LUIS FEITO
Madrid, (1929-2021)
Madrid (Spain), 1929 – Rascafría, Madrid (Spain), 2021
Luis Feito López was born into a humble family of butchers in Madrid. After a difficult childhood marked by the Civil War and the harsh post-war years, he entered a seminary, where he spent a year and a half pursuing a religious vocation. Encouraged by his drawing teacher, he enrolled at the School of Arts and Crafts in 1949, where he discovered his true calling in painting.
In 1950, Feito entered the San Fernando Royal Academy of Fine Arts in Madrid, balancing his art classes with work in the family business.
Before finishing his final year at the Academy, he held his first exhibition at the Buchholz Gallery and won a scholarship offered by the French Institute in Madrid to travel to Paris. He began his studies in avant-garde painting in the French capital. In Paris, he met other avant-garde artists and became acquainted with new developments taking place outside Franco’s Spain. He had an exhibition at the Galerie Arnaud in Paris, and the sale of some of his works enabled him to continue his training in the City of Light. That same year, he took part in the first Biennial of the Mediterranean, achieving his first significant international success by earning third place.
Although Feito intended to settle permanently in Paris, he maintained close contact with the Spanish cultural scene and with friends from his years at the San Fernando Royal Academy. This allowed him to participate in the formation of the group El Paso in 1957, alongside artists such as Antonio Saura, Rafael Canogar, Manuel Rivera, Manuel Viola, Juana Francés, and Manolo Millares, among others.
That same year, he was selected to participate in the fourth São Paulo Biennial and the following year in the twenty-ninth Venice Biennial. Both events were successful for Spanish painters, enabling them to exhibit at MoMA and the Guggenheim in New York the following year.

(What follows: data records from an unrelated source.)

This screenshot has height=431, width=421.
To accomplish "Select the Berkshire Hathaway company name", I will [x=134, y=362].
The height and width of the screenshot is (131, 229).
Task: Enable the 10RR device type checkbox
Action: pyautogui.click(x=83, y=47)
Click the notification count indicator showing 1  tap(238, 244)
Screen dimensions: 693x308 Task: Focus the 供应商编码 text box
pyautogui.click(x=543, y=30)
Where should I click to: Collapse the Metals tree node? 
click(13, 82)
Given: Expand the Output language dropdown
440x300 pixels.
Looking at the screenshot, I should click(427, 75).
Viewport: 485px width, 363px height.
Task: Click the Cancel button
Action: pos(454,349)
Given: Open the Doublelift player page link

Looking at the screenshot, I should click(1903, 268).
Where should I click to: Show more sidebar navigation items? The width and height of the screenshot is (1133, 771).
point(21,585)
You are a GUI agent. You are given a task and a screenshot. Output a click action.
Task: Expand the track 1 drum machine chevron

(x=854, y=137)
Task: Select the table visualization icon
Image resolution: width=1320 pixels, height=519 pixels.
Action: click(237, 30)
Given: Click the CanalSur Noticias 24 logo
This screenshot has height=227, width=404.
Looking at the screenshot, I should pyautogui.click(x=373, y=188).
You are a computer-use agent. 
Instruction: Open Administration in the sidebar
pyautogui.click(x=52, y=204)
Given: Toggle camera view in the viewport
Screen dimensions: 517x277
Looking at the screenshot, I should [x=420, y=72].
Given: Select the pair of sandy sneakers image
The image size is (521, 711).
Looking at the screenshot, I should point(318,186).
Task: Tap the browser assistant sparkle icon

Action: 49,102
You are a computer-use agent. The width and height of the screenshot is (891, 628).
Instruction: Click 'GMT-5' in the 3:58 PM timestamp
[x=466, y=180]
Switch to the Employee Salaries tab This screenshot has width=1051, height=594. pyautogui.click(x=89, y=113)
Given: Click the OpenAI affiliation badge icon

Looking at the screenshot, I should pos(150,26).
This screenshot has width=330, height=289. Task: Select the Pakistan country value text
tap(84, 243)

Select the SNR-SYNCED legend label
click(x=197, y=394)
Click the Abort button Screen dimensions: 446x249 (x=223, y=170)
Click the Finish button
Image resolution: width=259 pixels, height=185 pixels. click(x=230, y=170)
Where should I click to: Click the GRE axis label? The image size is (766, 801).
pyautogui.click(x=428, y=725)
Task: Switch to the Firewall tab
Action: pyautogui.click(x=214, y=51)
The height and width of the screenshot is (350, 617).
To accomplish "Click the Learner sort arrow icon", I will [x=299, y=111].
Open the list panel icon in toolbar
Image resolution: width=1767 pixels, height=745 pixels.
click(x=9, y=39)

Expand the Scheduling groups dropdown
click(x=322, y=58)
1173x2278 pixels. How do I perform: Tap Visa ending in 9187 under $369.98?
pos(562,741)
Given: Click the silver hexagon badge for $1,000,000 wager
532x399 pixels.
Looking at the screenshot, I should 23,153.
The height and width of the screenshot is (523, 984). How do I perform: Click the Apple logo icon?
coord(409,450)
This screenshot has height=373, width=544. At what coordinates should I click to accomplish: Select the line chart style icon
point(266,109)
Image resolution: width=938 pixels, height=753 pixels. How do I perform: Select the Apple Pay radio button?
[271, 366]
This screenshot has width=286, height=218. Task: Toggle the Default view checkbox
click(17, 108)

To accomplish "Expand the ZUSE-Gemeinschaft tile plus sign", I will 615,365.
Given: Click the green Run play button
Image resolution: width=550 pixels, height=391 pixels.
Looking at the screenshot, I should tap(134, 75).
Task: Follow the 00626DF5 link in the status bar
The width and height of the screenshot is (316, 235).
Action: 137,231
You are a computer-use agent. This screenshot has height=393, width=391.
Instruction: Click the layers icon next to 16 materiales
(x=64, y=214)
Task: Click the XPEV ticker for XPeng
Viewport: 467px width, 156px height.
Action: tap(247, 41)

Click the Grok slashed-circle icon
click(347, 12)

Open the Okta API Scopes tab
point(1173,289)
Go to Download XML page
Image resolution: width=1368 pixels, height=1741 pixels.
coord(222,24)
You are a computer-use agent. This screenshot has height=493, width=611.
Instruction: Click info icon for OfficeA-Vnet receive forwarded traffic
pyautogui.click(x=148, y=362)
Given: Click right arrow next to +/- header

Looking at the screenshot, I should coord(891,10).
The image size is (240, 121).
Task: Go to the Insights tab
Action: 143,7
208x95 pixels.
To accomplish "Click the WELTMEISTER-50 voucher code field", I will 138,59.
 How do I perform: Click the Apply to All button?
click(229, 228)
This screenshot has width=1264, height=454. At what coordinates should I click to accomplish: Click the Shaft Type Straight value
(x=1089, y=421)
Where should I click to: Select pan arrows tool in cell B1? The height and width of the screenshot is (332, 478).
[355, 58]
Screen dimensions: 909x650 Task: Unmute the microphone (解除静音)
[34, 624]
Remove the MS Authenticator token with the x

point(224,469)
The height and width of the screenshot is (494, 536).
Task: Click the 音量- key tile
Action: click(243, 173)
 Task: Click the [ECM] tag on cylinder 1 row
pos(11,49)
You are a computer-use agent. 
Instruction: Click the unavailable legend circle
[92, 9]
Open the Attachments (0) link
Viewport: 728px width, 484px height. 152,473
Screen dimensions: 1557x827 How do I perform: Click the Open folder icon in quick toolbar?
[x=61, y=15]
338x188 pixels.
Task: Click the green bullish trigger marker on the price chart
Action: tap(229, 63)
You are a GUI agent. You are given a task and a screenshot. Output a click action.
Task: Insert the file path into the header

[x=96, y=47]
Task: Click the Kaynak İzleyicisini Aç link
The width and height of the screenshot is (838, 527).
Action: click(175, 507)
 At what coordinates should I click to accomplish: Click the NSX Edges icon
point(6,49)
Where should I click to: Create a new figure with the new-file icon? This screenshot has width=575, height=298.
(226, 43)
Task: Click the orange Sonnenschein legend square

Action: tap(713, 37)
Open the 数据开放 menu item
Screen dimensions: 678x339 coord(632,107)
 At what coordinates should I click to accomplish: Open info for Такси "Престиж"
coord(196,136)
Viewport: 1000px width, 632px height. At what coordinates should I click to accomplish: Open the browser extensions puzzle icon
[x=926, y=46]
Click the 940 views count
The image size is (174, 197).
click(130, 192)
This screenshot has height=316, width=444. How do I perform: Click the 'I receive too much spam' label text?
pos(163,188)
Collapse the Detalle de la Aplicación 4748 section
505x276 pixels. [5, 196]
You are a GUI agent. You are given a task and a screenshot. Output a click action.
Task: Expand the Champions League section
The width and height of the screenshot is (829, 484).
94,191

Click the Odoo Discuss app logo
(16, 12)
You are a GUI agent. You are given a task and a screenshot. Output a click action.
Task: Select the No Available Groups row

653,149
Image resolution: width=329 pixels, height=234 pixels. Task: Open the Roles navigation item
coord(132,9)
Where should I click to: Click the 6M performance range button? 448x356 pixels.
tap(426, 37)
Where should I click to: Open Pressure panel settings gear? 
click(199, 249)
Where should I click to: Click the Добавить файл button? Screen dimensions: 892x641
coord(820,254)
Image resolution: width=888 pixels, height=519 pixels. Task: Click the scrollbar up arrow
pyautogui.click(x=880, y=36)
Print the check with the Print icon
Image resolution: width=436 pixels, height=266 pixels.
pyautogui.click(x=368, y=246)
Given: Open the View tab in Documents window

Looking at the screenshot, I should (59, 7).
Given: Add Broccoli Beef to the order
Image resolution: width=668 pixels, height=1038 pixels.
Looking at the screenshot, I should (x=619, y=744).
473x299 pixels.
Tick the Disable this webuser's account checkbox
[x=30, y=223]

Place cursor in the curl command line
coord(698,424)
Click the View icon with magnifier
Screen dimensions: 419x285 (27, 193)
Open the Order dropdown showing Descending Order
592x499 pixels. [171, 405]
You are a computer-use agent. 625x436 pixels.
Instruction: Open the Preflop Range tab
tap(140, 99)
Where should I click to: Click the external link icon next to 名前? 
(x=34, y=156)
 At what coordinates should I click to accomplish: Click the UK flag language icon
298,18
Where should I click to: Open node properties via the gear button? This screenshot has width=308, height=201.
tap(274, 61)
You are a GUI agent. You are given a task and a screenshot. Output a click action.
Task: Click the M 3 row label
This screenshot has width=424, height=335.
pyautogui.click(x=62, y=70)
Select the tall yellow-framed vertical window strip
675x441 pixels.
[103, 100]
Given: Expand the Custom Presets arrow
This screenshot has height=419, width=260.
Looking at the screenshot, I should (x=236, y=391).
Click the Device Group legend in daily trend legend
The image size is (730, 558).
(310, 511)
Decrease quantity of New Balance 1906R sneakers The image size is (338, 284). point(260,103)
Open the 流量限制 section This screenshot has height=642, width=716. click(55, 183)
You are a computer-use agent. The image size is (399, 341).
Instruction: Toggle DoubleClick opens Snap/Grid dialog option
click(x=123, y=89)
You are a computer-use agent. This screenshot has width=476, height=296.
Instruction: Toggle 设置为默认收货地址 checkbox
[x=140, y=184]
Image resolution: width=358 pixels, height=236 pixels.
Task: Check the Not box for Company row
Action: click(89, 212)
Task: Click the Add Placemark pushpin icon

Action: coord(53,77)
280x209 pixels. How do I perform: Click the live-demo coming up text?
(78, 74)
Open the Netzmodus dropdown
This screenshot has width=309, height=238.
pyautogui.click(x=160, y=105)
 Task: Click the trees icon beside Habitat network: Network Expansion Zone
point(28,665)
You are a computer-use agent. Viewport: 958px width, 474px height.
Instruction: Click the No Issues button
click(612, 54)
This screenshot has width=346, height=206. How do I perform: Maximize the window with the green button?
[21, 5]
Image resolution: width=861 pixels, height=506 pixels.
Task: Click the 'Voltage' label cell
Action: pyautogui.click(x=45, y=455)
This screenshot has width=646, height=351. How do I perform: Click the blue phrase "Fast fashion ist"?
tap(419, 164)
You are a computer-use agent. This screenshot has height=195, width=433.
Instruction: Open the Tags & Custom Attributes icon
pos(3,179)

In 1981 and 1982, Feito moved to Montreal, Canada, and then settled in New York until the early 1990s. From then on, he alternated between Spain and the United States.
Feito died on February 7, 2021, in Rascafría, due to complications from COVID-19.
His artistic career can be summarized as an initial phase of figuration, followed by a brief cubist stage, which matured into brilliant abstraction.
In his work, one can perceive an explosion of colours and textures, generally superimposed and concentrated in a circular form in the centre of the canvas, giving the impression of a powerful skylight. His palette initially consisted of blacks, whites, greys, and ochres, but by the late 1960s, he introduced a dynamic red into his range of neutrals.
Feito’s works are exhibited in the most prestigious national and international museums.